馬鹿ではないアンジェリーナは、噂で大体のことを知っている。
ただ、彼女は耐えた。
優秀だが不器用な男。妄想が過ぎて、何も出来ない男。
例え、自分を探しに来なくても、何か理由がある。そう思えるのがジョンなのである。
そんな二人に訪れた今日の奇跡の理由。
それは、アンジェリーナがキリスト像の話を耳にしたから。
二人を引き合せた地元の有力者は、アンジェリーナのゴッド・ファーザー。
アンジェリーナが、敬虔なキリスト教徒だからである。

ジョンは、幻の様にも見えるアンジェリーナを客間に通した。
「座って。」
アンジェリーナがこの家を訪ねたのは初めてではない。
結婚が前提でないと付き合えないジョンは、好きになった女性を必ず親に会わせるのである。

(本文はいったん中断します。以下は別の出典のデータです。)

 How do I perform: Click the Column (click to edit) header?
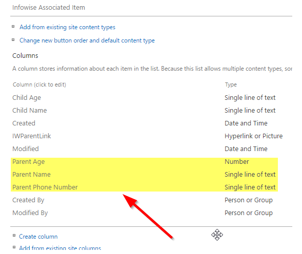point(39,84)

内装のすべてが変わっても、昔と変わらないソファを見つけると、アンジェリーナは笑顔で腰を下ろした。
しかし、客を迎えた筈のジョンの口は、いつになく重くなった。
二人の空白の時間、地獄の様な生活を送ったジョンにとって、軽い世間話はあまりに白々しいのである。
先に口を開いたのは、沈黙に我慢できなくなったアンジェリーナ。
「大変だったみたいね。」
本当にそうである。ジョンが確かめる様に頷いた時、バーミリオン一色のキッチンからジェーンが現れた。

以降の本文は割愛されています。